America’s truckers are being hit hard by surging diesel prices as the Middle East crisis drives oil costs to multi-year highs, squeezing margins across an industry that moves nearly three-quarters of the nation’s freight.
Diesel, which is the second-biggest expense for truckers, has jumped about 50 percent since the US-Israeli war on Iran disrupted flows through the Strait of Hormuz.
US fleets are now paying an average of $5.52 per gallon, surpassing the previous record set after the Russian invasion of Ukraine.
The spike is rippling through supply chains. Higher fuel costs are pushing up transportation expenses and, ultimately, prices for everyday goods.
With freight demand already under pressure, experts warn the industry faces a double hit: rising costs and weakening shipments.
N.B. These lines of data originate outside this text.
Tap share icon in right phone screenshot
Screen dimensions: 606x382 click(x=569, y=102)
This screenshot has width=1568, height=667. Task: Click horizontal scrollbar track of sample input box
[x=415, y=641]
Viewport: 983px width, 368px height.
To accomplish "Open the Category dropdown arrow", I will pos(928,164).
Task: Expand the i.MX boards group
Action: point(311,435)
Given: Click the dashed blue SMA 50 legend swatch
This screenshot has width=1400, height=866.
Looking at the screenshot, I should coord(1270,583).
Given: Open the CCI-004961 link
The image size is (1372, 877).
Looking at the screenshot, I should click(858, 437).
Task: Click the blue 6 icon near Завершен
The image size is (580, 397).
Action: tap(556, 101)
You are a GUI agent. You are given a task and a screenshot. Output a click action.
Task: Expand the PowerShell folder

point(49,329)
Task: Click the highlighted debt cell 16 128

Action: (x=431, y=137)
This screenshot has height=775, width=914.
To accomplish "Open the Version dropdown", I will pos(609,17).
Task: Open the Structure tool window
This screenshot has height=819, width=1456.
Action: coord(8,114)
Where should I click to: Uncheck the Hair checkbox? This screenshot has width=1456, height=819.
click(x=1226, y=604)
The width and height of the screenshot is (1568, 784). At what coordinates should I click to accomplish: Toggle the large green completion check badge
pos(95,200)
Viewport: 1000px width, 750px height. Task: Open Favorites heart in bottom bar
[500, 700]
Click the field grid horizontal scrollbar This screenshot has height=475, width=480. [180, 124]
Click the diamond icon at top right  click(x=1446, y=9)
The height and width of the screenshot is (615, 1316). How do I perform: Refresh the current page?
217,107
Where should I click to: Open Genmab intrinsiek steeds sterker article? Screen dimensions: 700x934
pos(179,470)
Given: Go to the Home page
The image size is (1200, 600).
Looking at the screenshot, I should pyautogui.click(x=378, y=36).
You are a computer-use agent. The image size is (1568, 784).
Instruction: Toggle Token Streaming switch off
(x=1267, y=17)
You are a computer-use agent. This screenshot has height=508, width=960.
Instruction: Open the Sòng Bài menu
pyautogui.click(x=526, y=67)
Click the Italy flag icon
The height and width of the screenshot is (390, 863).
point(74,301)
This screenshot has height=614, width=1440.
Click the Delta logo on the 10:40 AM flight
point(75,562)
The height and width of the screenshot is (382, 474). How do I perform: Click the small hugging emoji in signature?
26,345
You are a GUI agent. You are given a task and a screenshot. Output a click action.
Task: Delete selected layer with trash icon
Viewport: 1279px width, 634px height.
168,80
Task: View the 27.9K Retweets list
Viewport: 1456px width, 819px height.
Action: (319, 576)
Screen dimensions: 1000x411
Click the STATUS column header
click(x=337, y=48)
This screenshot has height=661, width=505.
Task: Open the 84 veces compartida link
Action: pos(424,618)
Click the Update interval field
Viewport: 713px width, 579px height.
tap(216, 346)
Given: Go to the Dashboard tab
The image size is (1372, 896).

“The numbers we’re seeing weren’t on anyone’s radar,” said Jason Miller, a supply chain professor at Michigan State University, highlighting how rapidly fuel prices have surged.
Domestic logistics for truckers
The US trucking industry is a cornerstone of the economy, with roughly 3 to 3.5 million drivers moving more than 70 percent of all domestic freight, according to data by the American Trucking Association.
In total, the sector supports around 8.4 million jobs, underscoring its vast reach and influence. As a result, any disruption affecting truckers — especially fuel costs — quickly ripples through supply chains and impacts prices paid by consumers nationwide.
Small operators bearing the brunt
According to industry data, nearly one in five trucking firms has halted operations due to fuel costs, while many others are cutting miles or rejecting less profitable loads.
Independent drivers who often pay for fuel upfront are particularly exposed, unlike large carriers that can negotiate discounts or pass costs to customers.
For drivers like Heather Hickson Griffith, fuel prices as high as $8 per gallon in California are forcing tough choices, from cutting personal spending to rerouting operations to cheaper regions.
The pressure is building across the sector, which generated $906 billion in revenue last year. Analysts warn that without relief, thousands of small carriers could be pushed out, tightening capacity and driving freight rates even higher.
The impact could soon reach consumers more directly. Transportation can account for over 20 percent of the cost of staples like milk, meaning sustained fuel spikes risk feeding into broader inflation.